In Gossip Group the teams of 4-6 students are homogeneously grouped. Students are given literature books to read and respond to. Each day after reading a chapter aloud, each group selects a job from the job cards. (This has been adapted from Literature Circles by Harvey Daniels.)
The jobs include:
- Discussion Leader- writes out 5 open-ended questions and answers.
- Word Finder- selects 5-8 words from selection that group may not be familiar with.
- Sum it Up Summarizer- Summarizes the chapter just read.
- Connector- Selects two passages and connects to real life experiences.
- Artful Artist- Selects a passage then illustrates the setting of the passage or chapter.
- Lesson Linker - Links the teacher's mini-lesson to the chapter, such as: metaphors, similes, foreshadowing, character study, etc.
- Cool Characters- Describes any new characters in the chapter and explains how they fit into the book thus far or describes what is happening to the character.
- Fortune Teller- Writes three possible predictions for upcoming chapters.
- Cyberspace Kid- Selects a computer activity from the list of activities.
Some sample activities for the Cyberspace Kid are:
- Go to the Internet and search for the book's author. Word process two facts about the author.
- Using draw tools draw a picture of a setting in the book
- Begin or continue the book report using Hyperstudio.

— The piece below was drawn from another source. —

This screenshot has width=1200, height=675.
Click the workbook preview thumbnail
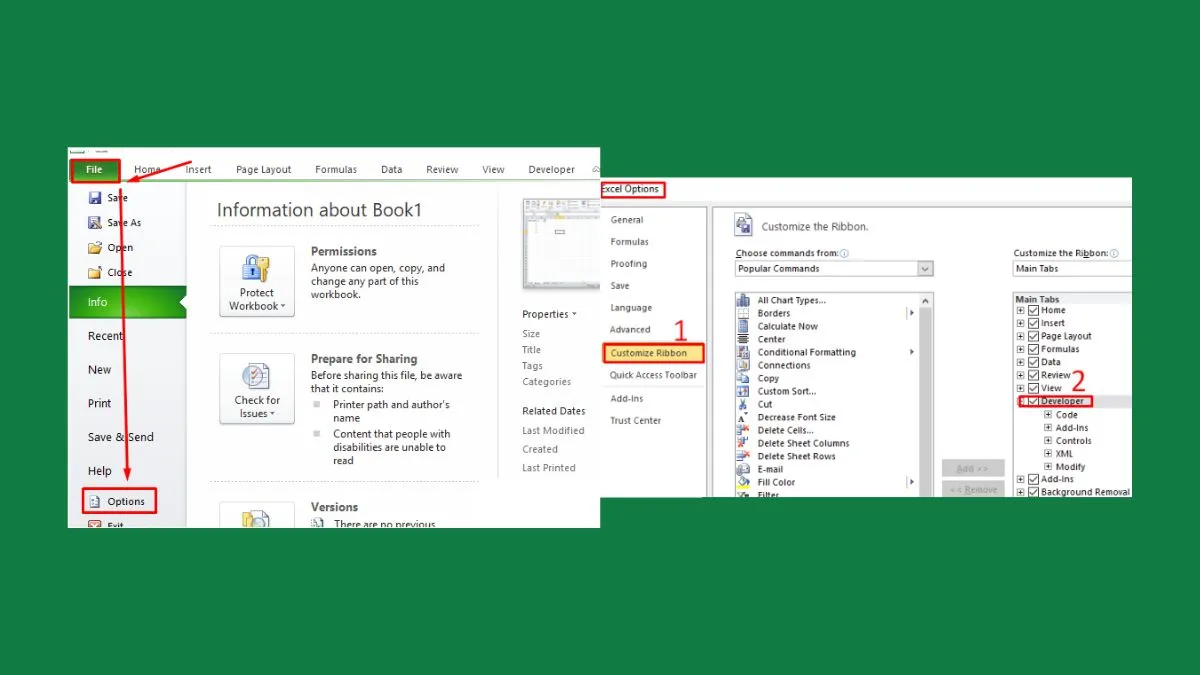pyautogui.click(x=561, y=243)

- Using MaqQuest, CityNet or Yahoo locate where thebook is taking place.
- Using Timeliner make a time line of the events in the book
- Take a survey of the types of books students like: mystery, non-fiction, etc. and use a spreadsheet to make a graph representing the different types
- Make a database of the authors and which of their books have already been read in the classroom
- Word process a summary of the chapter and illustrate it using draw tools
- Using draw tools make a new book jacket for the book
The team approach gives the responsibility of learning back to the student.
Another classroom management approach is through Menus.
- A menu has a list of activities or projects related to a theme or unit of study that the students work through in 2-6 weeks.
- The Teacher conferences with the student 2 or 3 times prior to final submissions of the menu projects. While the students are working on their menus, the teacher is free once again to work with one or more students.
A sample Space menu would look like this:
- Research one planet in solar system
- Present research using Hyperstudio, slides, expert or other graphic representation
Create a database on one of the following:
- distance from the sun
- # of moons
- Research a space pioneer (Internet or encyclopedias)
- Draw a constellation and write the accompanying myth, then create a new myth
- Create a time line of the Space Age
- Write a science fiction story
- Read about Clyde Tombaugh and prepare a presentation
There are a myriad of ways to organize classrooms so as to give students more one-on-one attention, from the remedial student to the most academically challenged. By being the "Guide on the side", we can better facilitate learning for all students. The computer, as a tool to facilitate instruction, can then be a treasure to have in the classroom and not just a reward!